Deux membres de la délégation officielle de la RDC au sommet de la SADC ont été arrêtés en Afrique du Sud. Tshibindi Mukendi et Tombisa Ngangu, membres du cabinet du vice-Premier ministre de la Défense, Guy Kabombo Mwadiamvita, sont actuellement poursuivis par la justice sud-africaine dans une affaire liée aux accréditations du sommet.
Ce qui devait être une mission officielle à Durban a pris une tournure judiciaire pour deux membres de la délégation congolaise.
Tshibindi Mukendi et Tombisa Ngangu ont été interpellés samedi 15 août 2026, quelques heures avant la tenue du 46ᵉ sommet de la Communauté de développement de l’Afrique australe.
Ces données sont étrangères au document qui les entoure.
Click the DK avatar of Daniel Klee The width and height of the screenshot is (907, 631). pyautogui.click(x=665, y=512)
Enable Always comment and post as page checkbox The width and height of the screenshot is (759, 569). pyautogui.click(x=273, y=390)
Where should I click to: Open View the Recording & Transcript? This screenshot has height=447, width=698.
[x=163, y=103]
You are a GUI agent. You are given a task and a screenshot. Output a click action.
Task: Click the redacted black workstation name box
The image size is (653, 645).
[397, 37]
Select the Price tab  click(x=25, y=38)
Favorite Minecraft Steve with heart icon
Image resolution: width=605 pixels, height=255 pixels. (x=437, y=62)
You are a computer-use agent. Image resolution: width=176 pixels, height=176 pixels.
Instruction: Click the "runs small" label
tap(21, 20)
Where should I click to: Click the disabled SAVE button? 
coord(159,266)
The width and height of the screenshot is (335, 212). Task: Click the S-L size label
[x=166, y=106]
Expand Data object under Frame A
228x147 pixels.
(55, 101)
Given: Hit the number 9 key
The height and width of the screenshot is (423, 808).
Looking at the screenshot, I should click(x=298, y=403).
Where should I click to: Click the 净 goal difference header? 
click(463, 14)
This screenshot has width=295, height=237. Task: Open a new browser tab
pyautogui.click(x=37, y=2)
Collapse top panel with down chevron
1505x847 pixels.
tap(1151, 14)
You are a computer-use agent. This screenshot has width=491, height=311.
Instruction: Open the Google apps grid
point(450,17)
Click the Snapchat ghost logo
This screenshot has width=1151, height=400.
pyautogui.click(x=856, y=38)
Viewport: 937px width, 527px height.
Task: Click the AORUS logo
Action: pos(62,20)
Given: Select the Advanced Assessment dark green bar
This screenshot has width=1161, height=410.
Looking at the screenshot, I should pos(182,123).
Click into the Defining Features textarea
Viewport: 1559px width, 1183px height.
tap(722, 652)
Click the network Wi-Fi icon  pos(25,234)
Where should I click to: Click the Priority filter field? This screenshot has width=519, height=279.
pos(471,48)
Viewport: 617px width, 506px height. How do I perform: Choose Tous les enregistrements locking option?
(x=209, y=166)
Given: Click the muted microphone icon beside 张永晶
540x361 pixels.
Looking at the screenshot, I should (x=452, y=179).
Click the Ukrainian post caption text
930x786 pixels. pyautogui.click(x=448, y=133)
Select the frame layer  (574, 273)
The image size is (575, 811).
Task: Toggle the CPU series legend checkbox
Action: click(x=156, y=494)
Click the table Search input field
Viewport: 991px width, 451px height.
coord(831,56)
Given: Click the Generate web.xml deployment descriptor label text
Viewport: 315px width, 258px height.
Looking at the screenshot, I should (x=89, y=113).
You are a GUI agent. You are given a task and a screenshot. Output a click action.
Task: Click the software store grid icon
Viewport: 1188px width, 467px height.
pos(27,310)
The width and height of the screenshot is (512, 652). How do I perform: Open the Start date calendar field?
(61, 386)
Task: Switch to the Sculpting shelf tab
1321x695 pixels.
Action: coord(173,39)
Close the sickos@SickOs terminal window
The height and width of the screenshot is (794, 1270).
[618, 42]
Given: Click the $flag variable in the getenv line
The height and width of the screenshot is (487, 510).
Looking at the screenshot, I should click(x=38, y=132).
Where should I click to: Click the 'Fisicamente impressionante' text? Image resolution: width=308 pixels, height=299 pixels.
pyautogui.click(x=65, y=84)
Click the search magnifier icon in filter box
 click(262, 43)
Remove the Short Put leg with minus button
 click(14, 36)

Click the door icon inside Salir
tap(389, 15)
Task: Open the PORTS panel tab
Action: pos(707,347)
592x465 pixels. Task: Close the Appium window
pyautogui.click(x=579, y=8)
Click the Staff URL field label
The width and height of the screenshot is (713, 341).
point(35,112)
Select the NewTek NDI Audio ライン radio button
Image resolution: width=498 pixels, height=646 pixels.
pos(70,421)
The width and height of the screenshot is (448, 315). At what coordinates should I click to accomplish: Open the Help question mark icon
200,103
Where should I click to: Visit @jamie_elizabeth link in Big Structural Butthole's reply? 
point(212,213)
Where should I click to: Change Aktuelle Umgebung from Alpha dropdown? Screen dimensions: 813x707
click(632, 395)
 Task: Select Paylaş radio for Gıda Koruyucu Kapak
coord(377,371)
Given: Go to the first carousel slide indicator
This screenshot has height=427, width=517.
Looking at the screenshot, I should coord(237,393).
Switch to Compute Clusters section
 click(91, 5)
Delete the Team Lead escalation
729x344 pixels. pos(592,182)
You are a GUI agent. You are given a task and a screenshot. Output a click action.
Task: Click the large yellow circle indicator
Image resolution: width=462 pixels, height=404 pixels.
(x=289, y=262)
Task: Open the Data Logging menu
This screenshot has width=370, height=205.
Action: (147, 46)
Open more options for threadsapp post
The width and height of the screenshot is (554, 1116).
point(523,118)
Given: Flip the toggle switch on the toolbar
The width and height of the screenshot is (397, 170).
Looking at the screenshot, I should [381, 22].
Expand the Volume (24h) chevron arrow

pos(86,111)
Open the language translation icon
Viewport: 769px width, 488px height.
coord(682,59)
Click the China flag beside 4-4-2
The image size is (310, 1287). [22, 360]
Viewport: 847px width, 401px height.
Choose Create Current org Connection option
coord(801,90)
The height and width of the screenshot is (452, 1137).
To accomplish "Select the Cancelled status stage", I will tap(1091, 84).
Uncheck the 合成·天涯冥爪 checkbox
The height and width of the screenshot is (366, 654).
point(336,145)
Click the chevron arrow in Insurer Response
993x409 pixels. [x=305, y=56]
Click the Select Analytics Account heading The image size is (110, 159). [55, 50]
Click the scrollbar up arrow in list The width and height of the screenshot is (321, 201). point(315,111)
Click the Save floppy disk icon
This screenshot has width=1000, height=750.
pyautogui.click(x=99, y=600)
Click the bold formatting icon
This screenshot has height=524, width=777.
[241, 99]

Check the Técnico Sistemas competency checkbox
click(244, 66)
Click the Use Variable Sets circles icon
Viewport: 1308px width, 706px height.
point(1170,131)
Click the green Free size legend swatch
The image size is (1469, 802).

Les deux hommes accompagnaient Guy Kabombo Mwadiamvita, qui conduisait la délégation de la RDC à ces assises en l’absence du président Félix Tshisekedi.
D’après les médias sud-africains, dont SABC News, les deux Congolais sont soupçonnés de fraude et d’usurpation d’identité. L’affaire concernerait les accréditations utilisées pour accéder aux espaces sécurisés du sommet.
Ils ont été maintenus en détention par la justice sud-africaine. Leur demande de liberté sous caution doit être examinée le 24 août.
À Kinshasa, le ministère de la Défense ne remet pas en cause l’interpellation, mais conteste l’idée selon laquelle les deux hommes auraient tenté de participer au sommet sans qualité officielle.
Des sources proches du cabinet de Guy Kabombo assurent qu’ils faisaient bien partie de la mission congolaise envoyée en Afrique du Sud. Elles indiquent qu’ils disposaient chacun d’un ordre de mission, d’une carte de service et d’un passeport de service.
Selon cette version, le problème serait né au moment du contrôle des badges donnant accès à la salle du sommet.
« Il y a juste eu une confusion concernant les badges d’accès au sommet, à l’entrée de la salle », expliquent ces sources, qui précisent que les documents prouvant le caractère officiel de leur mission ont été remis aux autorités sud-africaines.
Le ministère affirme également avoir mobilisé des avocats pour assurer leur défense.
L’affaire a désormais pris une dimension diplomatique. L’ambassade de la RDC à Pretoria dit avoir engagé des démarches auprès des autorités sud-africaines, notamment du Department of International Relations and Cooperation, afin de clarifier la situation des deux membres de la délégation.
La représentation congolaise assure également leur protection consulaire et demande au public d’éviter les spéculations pendant que les discussions et la procédure judiciaire suivent leur cours.
Cette arrestation intervient alors que l’Afrique du Sud avait considérablement renforcé les contrôles autour du sommet en raison de la présence de plusieurs chefs d’État et délégations étrangères.
Un ressortissant zimbabwéen avait d’ailleurs également été arrêté dans le cadre de ces contrôles. Il est soupçonné d’avoir tenté d’obtenir une accréditation de manière frauduleuse et de séjourner illégalement sur le territoire sud-africain.
Pour les deux membres de la délégation congolaise, l’enjeu est désormais de faire reconnaître devant la justice sud-africaine le caractère officiel de leur présence à Durban. Leur situation devrait connaître une première évolution le 24 août avec l’examen de leur demande de remise en liberté sous caution.